When two people have made changes to copies of the same file, diff3 can produce a merged output that contains both sets of changes together with warnings about conflicts.

One might imagine programs with names like diff4 and diff5 to compare more than three files simultaneously, but in practice the need rarely arises. You can use diff3 to merge three or more sets of changes to a file by merging two change sets at a time.

diff3 can incorporate changes from two modified versions into a common preceding version. This lets you merge the sets of changes represented by the two newer files. Specify the common ancestor version as the second argument and the two newer versions as the first and third arguments, like this:

     diff3 mine older yours

You can remember the order of the arguments by noting that they are in alphabetical order.

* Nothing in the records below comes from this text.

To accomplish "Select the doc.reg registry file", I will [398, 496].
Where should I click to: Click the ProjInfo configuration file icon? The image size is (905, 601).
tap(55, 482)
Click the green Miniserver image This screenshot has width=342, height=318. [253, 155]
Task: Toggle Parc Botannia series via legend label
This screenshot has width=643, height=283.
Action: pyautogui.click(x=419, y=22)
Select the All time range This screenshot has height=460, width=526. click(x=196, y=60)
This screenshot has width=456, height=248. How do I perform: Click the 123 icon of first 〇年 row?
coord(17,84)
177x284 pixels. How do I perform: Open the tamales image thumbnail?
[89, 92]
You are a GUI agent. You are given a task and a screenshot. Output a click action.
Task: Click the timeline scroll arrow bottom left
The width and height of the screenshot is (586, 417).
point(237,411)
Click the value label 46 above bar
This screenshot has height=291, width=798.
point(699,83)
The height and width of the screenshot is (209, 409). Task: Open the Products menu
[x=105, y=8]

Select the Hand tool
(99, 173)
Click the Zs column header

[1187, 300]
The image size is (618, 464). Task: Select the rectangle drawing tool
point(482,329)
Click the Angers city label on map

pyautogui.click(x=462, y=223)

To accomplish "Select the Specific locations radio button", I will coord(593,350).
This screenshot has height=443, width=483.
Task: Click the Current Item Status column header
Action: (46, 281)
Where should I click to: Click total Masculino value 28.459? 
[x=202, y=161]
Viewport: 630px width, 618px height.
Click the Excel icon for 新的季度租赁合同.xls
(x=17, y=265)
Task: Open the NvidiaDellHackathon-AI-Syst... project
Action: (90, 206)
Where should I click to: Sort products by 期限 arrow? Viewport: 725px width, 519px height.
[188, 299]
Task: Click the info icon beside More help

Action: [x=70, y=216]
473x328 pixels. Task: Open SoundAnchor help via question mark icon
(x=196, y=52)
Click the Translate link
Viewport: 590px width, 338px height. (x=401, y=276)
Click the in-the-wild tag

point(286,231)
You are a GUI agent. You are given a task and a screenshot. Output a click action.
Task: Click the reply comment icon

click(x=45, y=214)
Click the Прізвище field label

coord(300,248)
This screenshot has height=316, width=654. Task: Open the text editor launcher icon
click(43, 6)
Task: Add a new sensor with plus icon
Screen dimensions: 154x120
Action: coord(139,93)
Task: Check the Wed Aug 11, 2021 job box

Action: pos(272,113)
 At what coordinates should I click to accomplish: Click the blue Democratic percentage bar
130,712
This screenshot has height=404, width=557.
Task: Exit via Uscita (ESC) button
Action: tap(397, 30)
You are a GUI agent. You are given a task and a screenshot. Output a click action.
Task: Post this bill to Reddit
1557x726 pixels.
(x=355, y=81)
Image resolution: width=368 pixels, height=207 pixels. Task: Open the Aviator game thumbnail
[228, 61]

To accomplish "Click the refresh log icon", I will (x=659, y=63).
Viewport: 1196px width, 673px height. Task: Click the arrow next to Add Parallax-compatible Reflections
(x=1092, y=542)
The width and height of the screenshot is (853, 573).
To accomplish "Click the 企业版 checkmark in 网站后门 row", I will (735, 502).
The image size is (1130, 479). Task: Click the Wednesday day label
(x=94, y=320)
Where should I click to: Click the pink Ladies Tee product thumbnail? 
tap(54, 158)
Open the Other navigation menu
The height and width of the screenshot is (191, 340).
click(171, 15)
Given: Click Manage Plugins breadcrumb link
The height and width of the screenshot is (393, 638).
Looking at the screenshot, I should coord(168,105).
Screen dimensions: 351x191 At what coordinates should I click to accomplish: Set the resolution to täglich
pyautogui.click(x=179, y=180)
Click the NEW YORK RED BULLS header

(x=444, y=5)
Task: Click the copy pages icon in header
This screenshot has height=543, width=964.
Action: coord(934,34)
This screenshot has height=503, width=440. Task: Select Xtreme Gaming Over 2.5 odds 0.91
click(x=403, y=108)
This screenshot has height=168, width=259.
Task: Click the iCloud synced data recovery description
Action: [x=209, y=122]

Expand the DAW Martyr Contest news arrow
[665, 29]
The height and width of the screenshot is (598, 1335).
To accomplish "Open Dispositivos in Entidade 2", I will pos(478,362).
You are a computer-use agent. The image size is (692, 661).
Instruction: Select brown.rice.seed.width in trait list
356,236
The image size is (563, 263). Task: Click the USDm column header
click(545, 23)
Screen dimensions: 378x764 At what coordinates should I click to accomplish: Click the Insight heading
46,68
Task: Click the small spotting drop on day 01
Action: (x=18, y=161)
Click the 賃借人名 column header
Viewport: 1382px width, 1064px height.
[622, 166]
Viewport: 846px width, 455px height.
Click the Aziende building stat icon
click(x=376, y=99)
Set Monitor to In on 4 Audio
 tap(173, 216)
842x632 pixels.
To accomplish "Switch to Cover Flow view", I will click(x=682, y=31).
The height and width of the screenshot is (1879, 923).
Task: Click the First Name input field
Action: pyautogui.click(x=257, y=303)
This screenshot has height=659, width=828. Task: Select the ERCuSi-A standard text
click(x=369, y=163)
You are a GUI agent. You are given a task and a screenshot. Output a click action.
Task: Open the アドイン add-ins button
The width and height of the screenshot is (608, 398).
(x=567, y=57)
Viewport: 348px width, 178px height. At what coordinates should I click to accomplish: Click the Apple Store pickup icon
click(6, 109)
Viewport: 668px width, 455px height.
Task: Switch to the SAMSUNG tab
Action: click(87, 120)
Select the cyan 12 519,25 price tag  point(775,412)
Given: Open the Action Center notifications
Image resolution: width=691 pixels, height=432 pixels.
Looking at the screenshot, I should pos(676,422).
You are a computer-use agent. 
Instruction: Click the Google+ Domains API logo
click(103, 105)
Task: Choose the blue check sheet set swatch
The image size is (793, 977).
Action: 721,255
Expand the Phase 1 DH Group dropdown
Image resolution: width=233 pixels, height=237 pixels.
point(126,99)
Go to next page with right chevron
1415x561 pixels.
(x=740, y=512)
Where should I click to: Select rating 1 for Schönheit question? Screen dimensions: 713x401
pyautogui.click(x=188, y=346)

You can think of this as subtracting older from yours and adding the result to mine, or as merging into mine the changes that would turn older into yours. This merging is well-defined as long as mine and older match in the neighborhood of each such change. This fails to be true when all three input files differ or when only older differs; we call this a conflict. When all three input files differ, we call the conflict an overlap.

diff3 gives you several ways to handle overlaps and conflicts. You can omit overlaps or conflicts, or select only overlaps, or mark conflicts with special ‘<<<<<<<’ and ‘>>>>>>>’ lines.

diff3 can output the merge results as an ed script that that can be applied to the first file to yield the merged output. However, it is usually better to have diff3 generate the merged output directly; this bypasses some problems with ed.